Salisbury Academy first-graders delight Book Buddies at Trinity Living Center
Published 12:00 am Thursday, September 10, 2015
On the first Thursday of each month, 22 Salisbury Academy first-graders load onto a small blue and white bus, individually selected books in hand, and ride over to the adult day health facility Trinity Living Center.
Once arrived, the children, often shyly at first, find reading buddies among the 30 or so senior participants present that day. The kids make eye contact with their “Book Buddy” of that visit, have a seat next to them, and begin to read a book to their elderly friend.
Once the connection is made, it’s delightful, says Patty Messick, Program Coordinator for Trinity Living Center.
“The students come in, they find someone, and they’re off and running,” said Messick.
At each of the first-graders’ visits to the center, bonds are forged between generations. Books are shared, friendships develop, and memories come alive for the center’s participants.
“I’ve never seen anything but joy on the participants’ faces when the kids show up to read,” said Christina S. Joyce, executive director for Trinity Living Center.

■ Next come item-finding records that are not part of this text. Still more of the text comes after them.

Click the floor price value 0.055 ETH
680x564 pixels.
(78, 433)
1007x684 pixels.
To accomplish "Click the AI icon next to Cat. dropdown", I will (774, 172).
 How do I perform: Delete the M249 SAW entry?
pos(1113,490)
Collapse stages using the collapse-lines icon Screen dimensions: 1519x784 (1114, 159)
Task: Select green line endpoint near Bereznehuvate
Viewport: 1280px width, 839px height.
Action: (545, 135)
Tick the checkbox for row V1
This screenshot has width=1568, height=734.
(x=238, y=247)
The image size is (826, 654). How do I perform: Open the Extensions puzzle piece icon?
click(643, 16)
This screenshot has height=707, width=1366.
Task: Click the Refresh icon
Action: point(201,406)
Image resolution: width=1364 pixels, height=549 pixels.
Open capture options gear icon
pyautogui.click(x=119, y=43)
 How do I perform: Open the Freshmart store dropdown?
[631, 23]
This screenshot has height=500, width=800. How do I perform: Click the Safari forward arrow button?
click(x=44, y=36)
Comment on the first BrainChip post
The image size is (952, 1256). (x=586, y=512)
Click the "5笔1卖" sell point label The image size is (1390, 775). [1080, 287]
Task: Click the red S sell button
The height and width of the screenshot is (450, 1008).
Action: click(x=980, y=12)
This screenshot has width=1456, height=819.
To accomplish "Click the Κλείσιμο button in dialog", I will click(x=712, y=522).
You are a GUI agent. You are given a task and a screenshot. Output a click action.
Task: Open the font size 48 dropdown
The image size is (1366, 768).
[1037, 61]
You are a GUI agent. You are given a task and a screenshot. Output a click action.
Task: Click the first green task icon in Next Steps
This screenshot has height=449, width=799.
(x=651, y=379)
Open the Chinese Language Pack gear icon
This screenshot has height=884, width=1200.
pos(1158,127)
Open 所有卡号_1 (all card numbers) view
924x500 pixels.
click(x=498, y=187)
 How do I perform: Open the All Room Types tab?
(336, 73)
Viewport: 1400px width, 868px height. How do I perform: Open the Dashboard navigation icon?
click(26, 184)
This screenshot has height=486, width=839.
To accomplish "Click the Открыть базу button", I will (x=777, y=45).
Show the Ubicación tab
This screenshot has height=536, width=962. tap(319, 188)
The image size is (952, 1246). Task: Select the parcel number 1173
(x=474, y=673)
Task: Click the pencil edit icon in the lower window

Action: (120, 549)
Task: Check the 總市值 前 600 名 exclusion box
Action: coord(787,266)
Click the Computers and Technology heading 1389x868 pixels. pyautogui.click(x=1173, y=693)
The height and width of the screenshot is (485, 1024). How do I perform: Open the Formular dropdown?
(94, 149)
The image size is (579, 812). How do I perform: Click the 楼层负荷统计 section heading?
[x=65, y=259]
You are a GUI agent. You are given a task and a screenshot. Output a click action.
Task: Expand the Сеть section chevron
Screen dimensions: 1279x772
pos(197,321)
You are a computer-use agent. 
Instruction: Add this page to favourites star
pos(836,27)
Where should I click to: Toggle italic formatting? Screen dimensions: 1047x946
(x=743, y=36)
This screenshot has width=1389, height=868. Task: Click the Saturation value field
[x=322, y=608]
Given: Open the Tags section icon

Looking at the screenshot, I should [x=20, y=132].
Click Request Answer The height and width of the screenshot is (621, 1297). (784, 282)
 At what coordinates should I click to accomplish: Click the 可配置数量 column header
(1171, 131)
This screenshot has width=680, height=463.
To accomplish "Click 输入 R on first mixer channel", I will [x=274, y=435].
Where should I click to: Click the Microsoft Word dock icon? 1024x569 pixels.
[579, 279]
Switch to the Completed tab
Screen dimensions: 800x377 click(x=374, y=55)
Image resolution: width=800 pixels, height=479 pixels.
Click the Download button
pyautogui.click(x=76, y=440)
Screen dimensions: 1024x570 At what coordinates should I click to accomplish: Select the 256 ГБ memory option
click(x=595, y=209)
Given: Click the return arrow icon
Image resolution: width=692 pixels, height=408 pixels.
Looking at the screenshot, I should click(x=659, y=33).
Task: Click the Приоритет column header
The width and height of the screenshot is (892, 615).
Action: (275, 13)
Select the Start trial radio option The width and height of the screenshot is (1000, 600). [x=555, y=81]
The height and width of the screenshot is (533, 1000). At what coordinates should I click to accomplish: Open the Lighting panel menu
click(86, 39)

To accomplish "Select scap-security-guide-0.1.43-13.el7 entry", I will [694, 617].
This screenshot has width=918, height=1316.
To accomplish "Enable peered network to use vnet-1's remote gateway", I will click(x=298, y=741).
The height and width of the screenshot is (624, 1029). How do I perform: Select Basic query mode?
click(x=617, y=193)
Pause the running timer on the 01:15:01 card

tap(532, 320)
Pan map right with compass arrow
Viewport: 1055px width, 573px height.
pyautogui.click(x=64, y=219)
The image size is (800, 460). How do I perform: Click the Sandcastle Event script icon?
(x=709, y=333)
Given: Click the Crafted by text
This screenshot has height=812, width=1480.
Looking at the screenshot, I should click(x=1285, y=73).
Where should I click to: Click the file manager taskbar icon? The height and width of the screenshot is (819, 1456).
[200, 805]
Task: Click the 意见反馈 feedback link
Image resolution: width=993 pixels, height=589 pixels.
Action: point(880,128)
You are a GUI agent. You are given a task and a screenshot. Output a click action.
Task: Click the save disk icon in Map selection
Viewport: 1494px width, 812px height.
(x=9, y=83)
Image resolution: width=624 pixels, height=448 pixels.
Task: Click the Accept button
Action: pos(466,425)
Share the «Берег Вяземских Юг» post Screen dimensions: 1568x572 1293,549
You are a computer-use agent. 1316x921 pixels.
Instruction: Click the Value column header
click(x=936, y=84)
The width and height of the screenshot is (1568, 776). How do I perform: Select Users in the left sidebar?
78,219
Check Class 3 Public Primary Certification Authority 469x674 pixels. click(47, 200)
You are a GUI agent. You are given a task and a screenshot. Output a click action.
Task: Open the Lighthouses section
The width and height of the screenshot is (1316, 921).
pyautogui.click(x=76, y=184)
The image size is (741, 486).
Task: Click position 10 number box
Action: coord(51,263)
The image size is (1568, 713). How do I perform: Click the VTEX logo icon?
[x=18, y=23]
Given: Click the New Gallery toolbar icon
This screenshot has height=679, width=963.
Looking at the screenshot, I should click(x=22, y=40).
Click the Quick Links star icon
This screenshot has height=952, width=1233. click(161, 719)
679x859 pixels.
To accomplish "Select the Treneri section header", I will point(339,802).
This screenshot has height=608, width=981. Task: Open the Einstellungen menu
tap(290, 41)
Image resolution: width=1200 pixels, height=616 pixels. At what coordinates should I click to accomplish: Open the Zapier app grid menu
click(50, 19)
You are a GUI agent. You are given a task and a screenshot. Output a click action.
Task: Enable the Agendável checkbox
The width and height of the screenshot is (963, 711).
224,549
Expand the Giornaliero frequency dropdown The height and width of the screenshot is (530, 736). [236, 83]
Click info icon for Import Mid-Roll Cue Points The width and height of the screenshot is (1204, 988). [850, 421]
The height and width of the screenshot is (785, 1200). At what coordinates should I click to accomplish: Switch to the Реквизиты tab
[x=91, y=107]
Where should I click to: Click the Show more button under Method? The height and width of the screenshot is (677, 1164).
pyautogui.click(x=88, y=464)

“Whether the children remind the participants of their own children or of their own childhoods I’m not sure. But whatever it does, it’s certainly a good thing.”
The Book Buddies relationship between Salisbury Academy and Trinity Living Center began over 15 years ago, and is one of 50 community outreach programs that Salisbury Academy engages in every year.
While providing joy and deep satisfaction to the elderly buddies being read to, the program also allows children to practice their newly developed reading skills while discovering the wisdom and friendship that the elderly participants can offer them.
“The children realize how wonderful the generations before them were and still are,” said Joyce, explaining that the impairments and physical limitations that accompany aging can be frightening to children until they can see past the differences.
For Elsie Pitman, 15-year participant at Trinity Living Center, the Book Buddies program is both a rare opportunity to interact with children – something that brings her immense happiness – as well as an opportunity to appreciate the scholarly abilities of her young visitors.
“It’s astonishing that the kids can read as well as they can,” said Pitman. “Their stories are really good.”
In testament to the value of the Book Buddies program, the elderly participants were not the only ones with positive reflections from a recent Book Buddy interactions. The first-graders, too, left Trinity Living Center with wide smiles and an extra skip in their steps.
Salisbury Academy first-grader Halle Laferriere provided a fitting summary for the visit.
“We were going there to read and make them smile, but they made us smile,” she said.